- [What is being asked] Copy every line of the records that contains the word "should", keeping only lines where its case matches.

- [Data to process]
* begin *

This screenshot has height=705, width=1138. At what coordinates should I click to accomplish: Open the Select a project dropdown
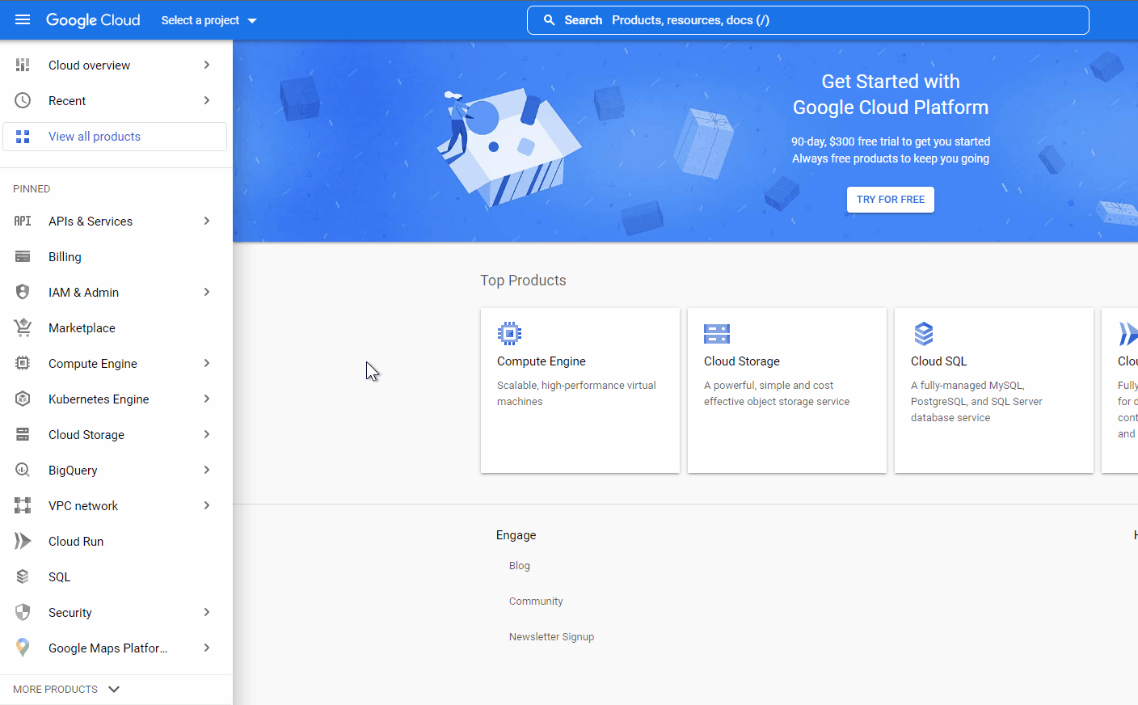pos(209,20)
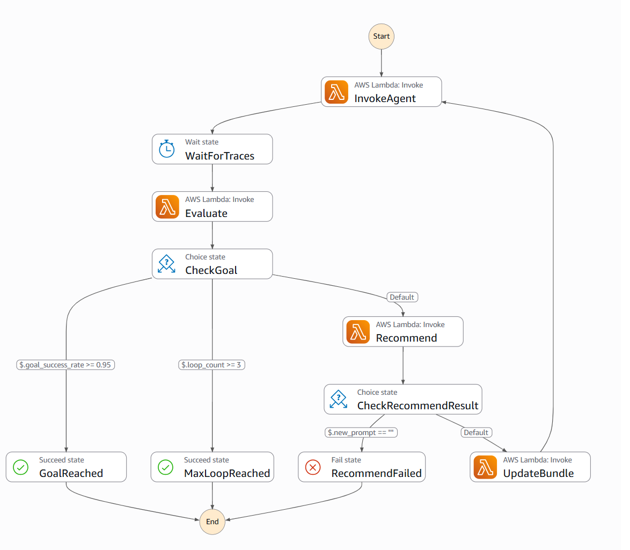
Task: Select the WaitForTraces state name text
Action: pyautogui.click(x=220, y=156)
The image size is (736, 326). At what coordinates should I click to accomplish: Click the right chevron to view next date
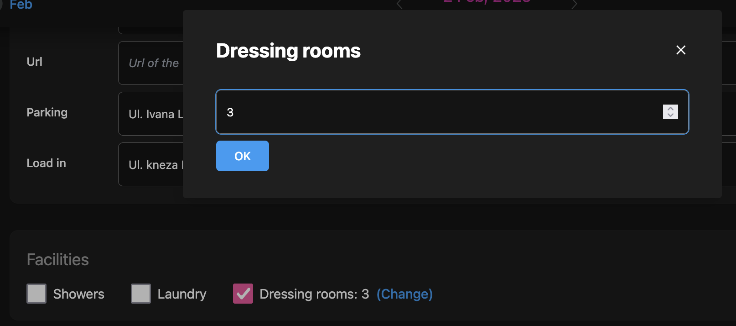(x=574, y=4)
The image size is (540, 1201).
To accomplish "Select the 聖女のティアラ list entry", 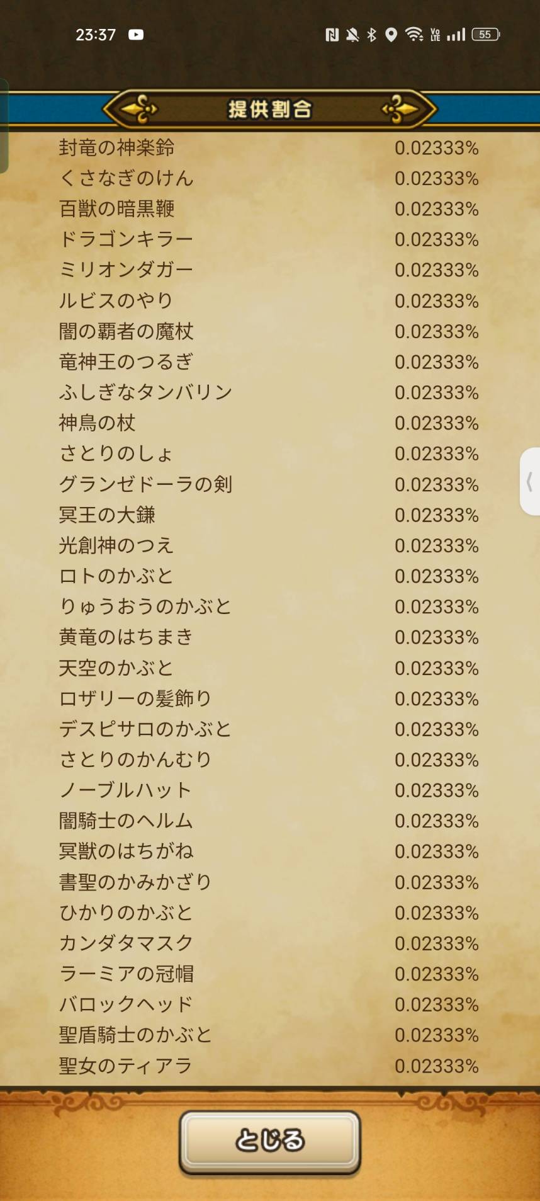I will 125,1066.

* end *

- [Solution for this task]
This screenshot has height=705, width=1138. At what coordinates should I click to accomplish: Open the Select a project dropdown
The image size is (736, 326). At what coordinates should I click to accomplish: Click the right chevron to view next date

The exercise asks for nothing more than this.